When the vacuum breaks down into a spining vortex the air resistance is
lowered, more air can pass much faster through a restriction as it vortexes up.
Where the funnel crosses through a restriction the pressure is dropped on the
output side as more air can pass faster. Since the vacuum from the pistons is
pulsing and not constant this will happen on every stroke of the engine. First a
strong chaotic vacuum will rise up draging the engine [negative energy], as the
vortex forms in the carb, the resistance will drop away removing the drag
[release]. That is a "negative energy pulse", however it redirects the two
elephants to both pull forwards slightly against it. As the elephants are then
released they pop back harder and accelerate the wheel.
With the alternator, it would seem a lamp dimmer type circuit in the exciter
winding circuit, triggered by the points. I believe adjustable "on" time would
be a great advantage to tuning and experiment. Also in that side of the
alternator, circuit currents may be less to deal with. Best guess. Distrubuter
timing now sets up pulse syncronization and circuit adjusts its length. This is
not good enough however for increasing RPM.
Only way I see to keep RPM adjusted on the electronics is to use both pulses
of the points as triggers.

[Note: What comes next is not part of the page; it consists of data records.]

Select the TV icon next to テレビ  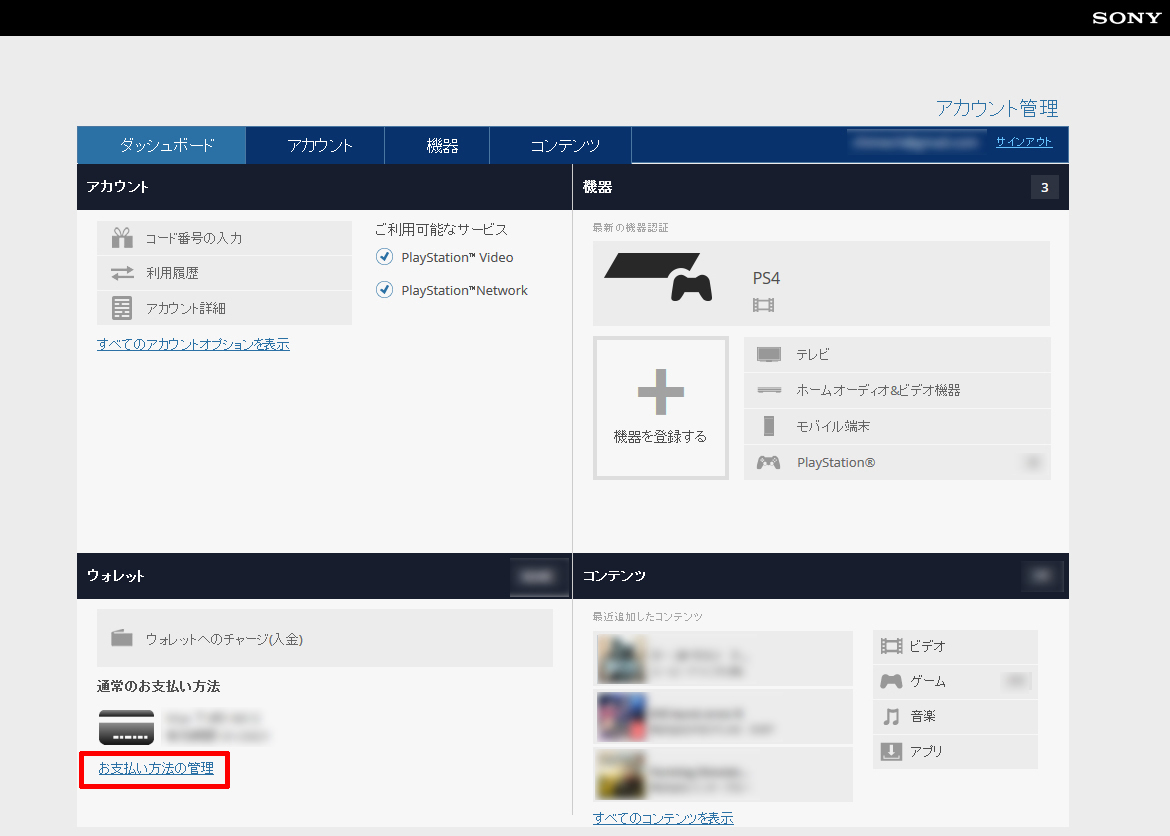(769, 355)

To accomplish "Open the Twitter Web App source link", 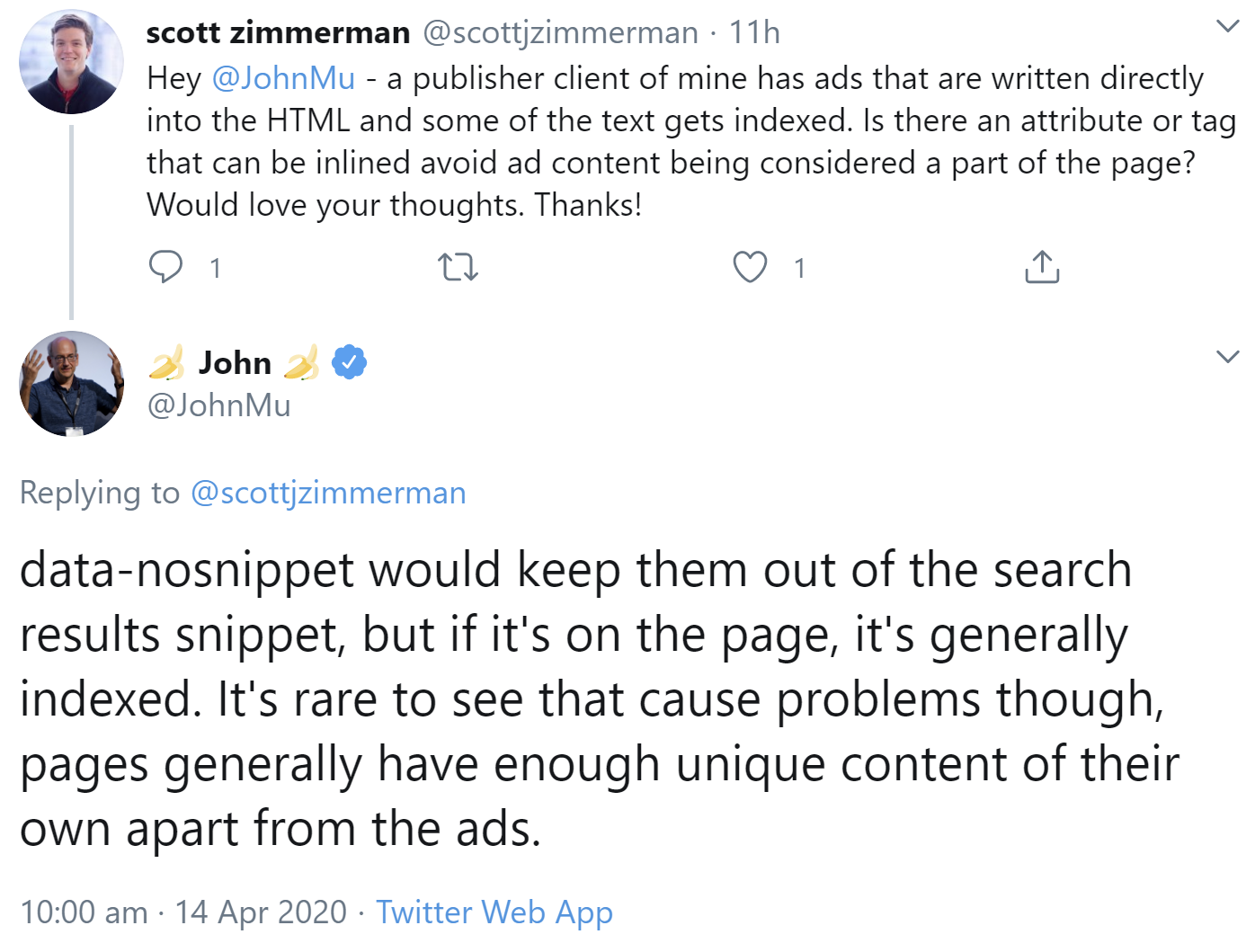I will coord(494,912).
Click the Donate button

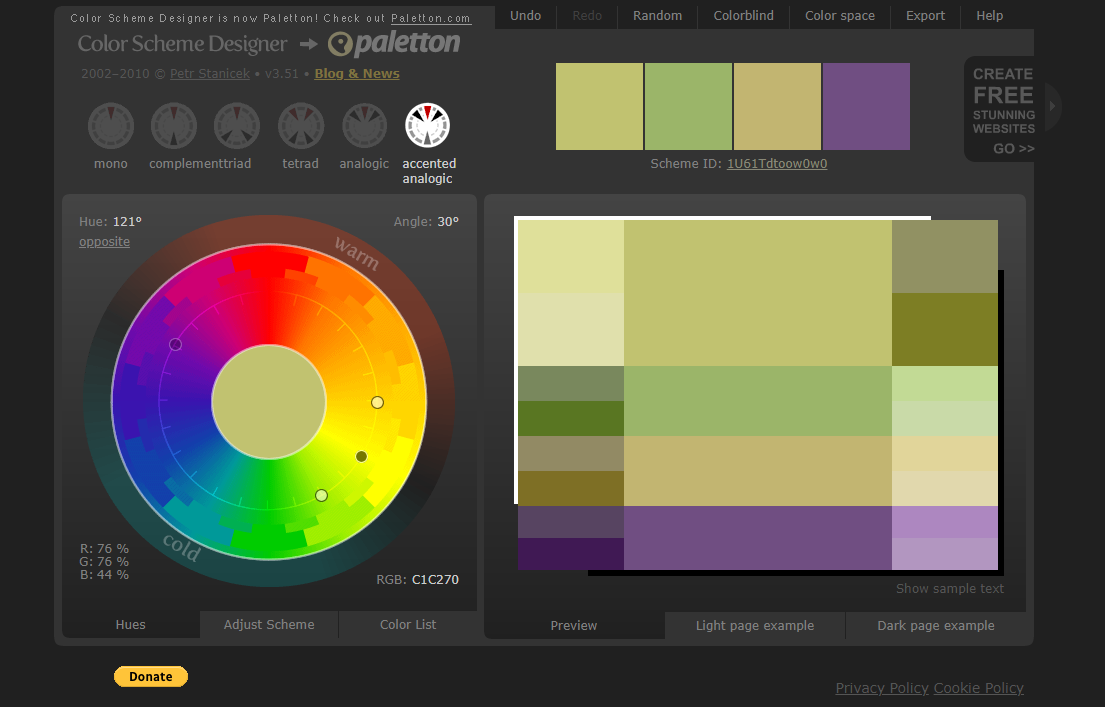[x=151, y=677]
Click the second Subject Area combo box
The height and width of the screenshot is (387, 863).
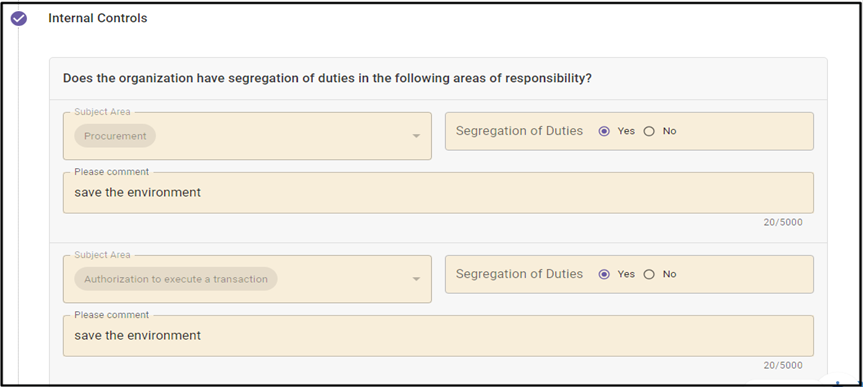[x=247, y=279]
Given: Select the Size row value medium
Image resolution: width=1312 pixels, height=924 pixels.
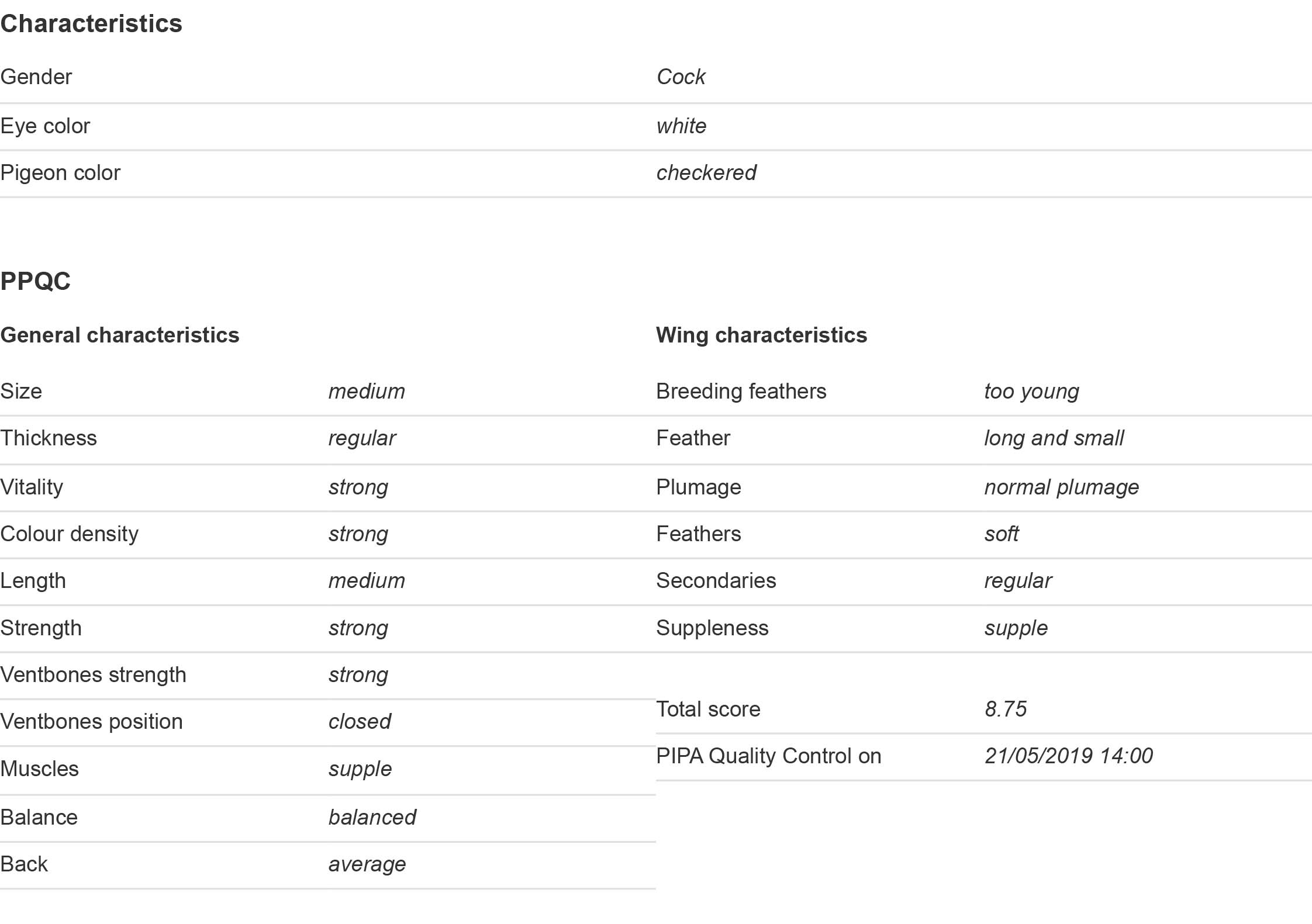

As RPM increases the pulse length will shorten in the
correct ratio for the engine cycle. This has to be tied back in for the system
to work at all RPMs. Best guess. May be why no acceleration was possible on
Circuit diagram of an alternator shows an input from the ignition
switch through an idiot light that claims to turn on the alternator
If this wire can be switched at high frequency we may have an easy
entry to engine vibration modulation. Now pulsing this from the points
would produce the desired effects.
It is my belief the duty cycle of 40/60 may produce best torsion modulation for the engine.
Joe Cell Humor
"No PCV, no HV spark, no muffler, no vacuum advance, no capacitors, no computers, no gas, no problem."